RIGA - The European Parliament on Thursday gave the green light to redirect the European Union's (EU) regional and asylum funding to the bloc's member states sheltering people fleeing from Russia's invasion of Ukraine.
Janis Krastins, the European Parliament's spokesman in Latvia, told LETA that two weeks after the European Commission presented its proposal, MEPs adopted the Cohesion's Action for Refugees in Europe (CARE) measures under the urgent procedure, with 562 votes to two and three abstentions.
The update to current cohesion policy rules will allow available funding to be reallocated quickly to help EU countries and their regions to provide emergency support (temporary accommodation, food and water supplies, medical care or education) to people fleeing from the Russian aggression in Ukraine. This could include 2014-2020 Cohesion policy funds that have not yet been allocated or spent, as well as an additional EUR 10 billion from REACT-EU funds.
EU countries can apply to the EU to get back money they have spent to help Ukrainian refugees retroactively as of February 24, the date on which Russia invaded Ukraine. The EU will be able to finance 100 percent (instead of the usual 85 percent) of cohesion funding spent by member states for one more year (from mid-2021 to mid-2022).

■ Brief 1
Translate this sentence from the news report on EU refugee funding into Spanish: "EU countries can apply to the EU to get back money they have spent to help Ukrainian refugees retroactively as of February 24, the date on which Russia invaded Ukraine."
■ Brief 2
Pick up the news report on EU refugee funding after its final sentence and write the next part.

■ Given information
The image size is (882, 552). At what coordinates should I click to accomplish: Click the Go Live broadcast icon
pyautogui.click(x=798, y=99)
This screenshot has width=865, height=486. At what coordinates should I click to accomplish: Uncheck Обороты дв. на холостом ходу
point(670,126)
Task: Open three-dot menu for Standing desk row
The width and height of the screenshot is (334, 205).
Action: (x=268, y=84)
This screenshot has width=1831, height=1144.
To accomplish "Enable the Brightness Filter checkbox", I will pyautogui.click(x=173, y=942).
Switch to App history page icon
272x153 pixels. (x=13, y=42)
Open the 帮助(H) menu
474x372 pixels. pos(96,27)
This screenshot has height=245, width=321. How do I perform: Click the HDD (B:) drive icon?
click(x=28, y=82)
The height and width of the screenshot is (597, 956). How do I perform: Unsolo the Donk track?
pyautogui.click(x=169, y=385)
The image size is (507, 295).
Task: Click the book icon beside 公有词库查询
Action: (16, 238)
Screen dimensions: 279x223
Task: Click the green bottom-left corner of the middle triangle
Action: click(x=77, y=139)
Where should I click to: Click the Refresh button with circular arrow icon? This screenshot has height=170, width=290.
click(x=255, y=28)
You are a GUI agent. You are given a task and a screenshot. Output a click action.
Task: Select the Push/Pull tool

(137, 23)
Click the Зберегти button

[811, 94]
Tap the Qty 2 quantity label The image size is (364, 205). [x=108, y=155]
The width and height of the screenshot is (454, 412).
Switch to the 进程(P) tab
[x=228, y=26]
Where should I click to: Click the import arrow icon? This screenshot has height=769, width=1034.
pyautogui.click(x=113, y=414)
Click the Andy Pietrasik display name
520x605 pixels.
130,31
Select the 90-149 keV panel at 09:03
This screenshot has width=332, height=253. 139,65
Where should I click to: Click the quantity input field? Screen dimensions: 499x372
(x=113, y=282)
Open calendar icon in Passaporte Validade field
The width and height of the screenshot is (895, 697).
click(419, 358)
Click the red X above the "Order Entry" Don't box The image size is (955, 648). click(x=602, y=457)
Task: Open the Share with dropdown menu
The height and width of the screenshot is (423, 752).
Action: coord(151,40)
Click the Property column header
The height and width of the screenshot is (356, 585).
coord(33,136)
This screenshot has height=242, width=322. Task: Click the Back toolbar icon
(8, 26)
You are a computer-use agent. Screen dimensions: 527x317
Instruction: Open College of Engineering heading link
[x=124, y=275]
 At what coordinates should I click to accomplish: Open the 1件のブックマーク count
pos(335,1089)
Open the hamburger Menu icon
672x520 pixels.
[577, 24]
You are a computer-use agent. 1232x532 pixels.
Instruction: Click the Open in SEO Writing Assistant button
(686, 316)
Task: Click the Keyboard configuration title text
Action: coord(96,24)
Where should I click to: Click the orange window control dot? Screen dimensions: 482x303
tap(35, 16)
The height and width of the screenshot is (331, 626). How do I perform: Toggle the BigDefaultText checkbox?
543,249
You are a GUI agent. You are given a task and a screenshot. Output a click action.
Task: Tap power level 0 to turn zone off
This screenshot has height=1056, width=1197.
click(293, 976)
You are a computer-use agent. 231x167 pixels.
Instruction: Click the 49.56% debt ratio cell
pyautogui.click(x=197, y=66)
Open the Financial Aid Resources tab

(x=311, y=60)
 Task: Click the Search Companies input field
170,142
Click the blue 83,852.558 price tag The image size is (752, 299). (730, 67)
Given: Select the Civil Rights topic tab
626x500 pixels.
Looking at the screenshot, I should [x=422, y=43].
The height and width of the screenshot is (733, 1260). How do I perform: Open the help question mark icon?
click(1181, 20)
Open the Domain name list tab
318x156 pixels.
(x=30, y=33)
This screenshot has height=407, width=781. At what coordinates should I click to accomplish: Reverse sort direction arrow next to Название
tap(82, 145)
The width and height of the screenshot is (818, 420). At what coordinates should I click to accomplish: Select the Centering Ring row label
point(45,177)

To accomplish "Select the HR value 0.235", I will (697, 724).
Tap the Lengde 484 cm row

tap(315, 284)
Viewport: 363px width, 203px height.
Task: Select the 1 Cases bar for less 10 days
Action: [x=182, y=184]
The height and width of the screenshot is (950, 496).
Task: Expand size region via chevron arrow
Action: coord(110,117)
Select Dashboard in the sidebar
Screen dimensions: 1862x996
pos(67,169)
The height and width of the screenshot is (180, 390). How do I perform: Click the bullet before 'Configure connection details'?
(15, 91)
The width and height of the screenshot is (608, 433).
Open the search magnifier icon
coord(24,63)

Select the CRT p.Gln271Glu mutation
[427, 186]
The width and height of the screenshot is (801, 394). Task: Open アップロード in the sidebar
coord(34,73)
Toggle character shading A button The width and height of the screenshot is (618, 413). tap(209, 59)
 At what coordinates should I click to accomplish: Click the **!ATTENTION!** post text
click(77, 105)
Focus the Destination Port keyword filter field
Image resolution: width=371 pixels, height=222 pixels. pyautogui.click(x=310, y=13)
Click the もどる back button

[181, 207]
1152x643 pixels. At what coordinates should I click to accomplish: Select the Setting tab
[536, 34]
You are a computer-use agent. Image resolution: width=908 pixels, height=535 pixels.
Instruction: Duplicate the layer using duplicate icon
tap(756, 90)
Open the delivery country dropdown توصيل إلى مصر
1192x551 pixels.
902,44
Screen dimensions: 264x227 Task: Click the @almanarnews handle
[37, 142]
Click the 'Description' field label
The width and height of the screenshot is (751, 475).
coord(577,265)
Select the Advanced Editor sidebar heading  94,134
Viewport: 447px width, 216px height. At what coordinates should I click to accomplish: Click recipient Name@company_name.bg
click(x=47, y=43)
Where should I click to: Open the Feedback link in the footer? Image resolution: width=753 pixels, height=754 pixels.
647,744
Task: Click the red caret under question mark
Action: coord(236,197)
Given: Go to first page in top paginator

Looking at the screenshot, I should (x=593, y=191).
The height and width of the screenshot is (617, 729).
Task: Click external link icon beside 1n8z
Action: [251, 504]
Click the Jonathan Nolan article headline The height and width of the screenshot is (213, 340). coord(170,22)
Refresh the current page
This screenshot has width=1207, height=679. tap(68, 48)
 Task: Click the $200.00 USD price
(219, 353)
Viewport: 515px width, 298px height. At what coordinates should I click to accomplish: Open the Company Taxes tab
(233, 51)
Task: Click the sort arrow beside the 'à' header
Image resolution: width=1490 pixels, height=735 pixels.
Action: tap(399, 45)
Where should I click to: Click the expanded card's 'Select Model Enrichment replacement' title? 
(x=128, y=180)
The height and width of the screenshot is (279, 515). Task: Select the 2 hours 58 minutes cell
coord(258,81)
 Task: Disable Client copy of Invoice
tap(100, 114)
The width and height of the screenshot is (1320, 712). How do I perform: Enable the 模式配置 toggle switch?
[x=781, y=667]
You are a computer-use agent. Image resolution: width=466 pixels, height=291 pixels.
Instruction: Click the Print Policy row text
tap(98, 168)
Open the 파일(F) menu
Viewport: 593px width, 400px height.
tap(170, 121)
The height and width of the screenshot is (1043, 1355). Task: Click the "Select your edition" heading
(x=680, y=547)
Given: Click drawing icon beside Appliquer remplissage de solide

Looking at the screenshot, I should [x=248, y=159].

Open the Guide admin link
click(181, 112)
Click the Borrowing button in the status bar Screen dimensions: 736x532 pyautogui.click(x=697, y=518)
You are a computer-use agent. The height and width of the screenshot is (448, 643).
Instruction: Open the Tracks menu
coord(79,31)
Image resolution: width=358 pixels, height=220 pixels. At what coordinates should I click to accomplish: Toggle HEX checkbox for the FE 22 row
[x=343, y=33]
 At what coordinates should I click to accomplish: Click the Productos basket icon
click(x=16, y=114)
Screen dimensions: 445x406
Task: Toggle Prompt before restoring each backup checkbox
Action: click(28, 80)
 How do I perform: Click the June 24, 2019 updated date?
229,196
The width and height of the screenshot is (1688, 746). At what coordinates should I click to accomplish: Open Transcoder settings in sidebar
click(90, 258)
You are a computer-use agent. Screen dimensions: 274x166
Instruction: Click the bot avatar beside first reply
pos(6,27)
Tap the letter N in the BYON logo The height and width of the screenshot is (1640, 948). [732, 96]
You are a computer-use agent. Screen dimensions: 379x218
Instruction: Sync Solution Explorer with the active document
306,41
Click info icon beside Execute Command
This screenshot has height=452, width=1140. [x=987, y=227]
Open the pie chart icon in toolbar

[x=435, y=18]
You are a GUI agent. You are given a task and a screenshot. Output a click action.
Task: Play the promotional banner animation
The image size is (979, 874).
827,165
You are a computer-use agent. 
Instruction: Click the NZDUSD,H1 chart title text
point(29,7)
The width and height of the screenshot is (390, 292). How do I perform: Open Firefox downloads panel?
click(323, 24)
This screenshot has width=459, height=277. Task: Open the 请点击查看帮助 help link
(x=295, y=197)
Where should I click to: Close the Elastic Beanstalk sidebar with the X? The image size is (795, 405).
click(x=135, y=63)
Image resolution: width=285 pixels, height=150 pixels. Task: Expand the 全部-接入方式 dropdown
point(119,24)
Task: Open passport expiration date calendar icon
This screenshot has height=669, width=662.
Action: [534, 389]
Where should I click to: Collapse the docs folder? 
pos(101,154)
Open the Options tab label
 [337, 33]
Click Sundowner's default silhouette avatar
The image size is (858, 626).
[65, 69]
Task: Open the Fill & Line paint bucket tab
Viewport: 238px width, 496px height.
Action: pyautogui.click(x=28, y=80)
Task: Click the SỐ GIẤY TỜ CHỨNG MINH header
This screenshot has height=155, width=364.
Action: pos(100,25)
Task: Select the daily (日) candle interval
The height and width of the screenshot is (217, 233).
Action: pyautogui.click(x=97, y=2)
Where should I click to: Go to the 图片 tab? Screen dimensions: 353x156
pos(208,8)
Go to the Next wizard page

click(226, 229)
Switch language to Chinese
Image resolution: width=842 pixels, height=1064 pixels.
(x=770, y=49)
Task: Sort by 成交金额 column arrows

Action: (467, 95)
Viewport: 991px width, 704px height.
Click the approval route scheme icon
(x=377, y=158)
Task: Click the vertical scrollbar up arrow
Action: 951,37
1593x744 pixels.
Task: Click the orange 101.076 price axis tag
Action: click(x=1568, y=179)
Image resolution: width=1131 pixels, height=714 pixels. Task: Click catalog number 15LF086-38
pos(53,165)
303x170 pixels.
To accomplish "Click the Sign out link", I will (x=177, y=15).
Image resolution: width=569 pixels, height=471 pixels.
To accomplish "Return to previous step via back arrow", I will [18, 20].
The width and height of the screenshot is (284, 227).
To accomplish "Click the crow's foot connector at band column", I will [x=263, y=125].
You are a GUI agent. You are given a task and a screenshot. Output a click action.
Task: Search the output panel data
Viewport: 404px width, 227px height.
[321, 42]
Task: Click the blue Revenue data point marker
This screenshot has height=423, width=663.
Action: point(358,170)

■ Response box 1
Los países de la UE pueden solicitar a la UE que les devuelva, con carácter retroactivo a partir del 24 de febrero, fecha en la que Rusia invadió Ucrania, el dinero que han gastado en ayudar a los refugiados ucranianos.

■ Response box 2
The EU cohesion funds support investments that foster the economic, social and territorial cohesion of the EU by trying to rectify inequality between its regions.
With 575 votes to four and three abstentions, MEPs also extended for one year, until mid-2024, the period in which both the Asylum, Migration and Integration Fund and the Internal Security Fund 2014-2020 can be used, in order to give member states quick access to unused resources. EUR 420 million could be released to be spent on accommodation, food, healthcare or extra staff.
According to the United Nations High Commissioner for Refugees (UNHCR), more than three million people have left Ukraine since the beginning of the war, most of them heading to neighboring countries.
The draft rules will now be passed on to the EU Council for formal adoption. The regulation will enter into force one day after its publication in the Official Journal of the EU.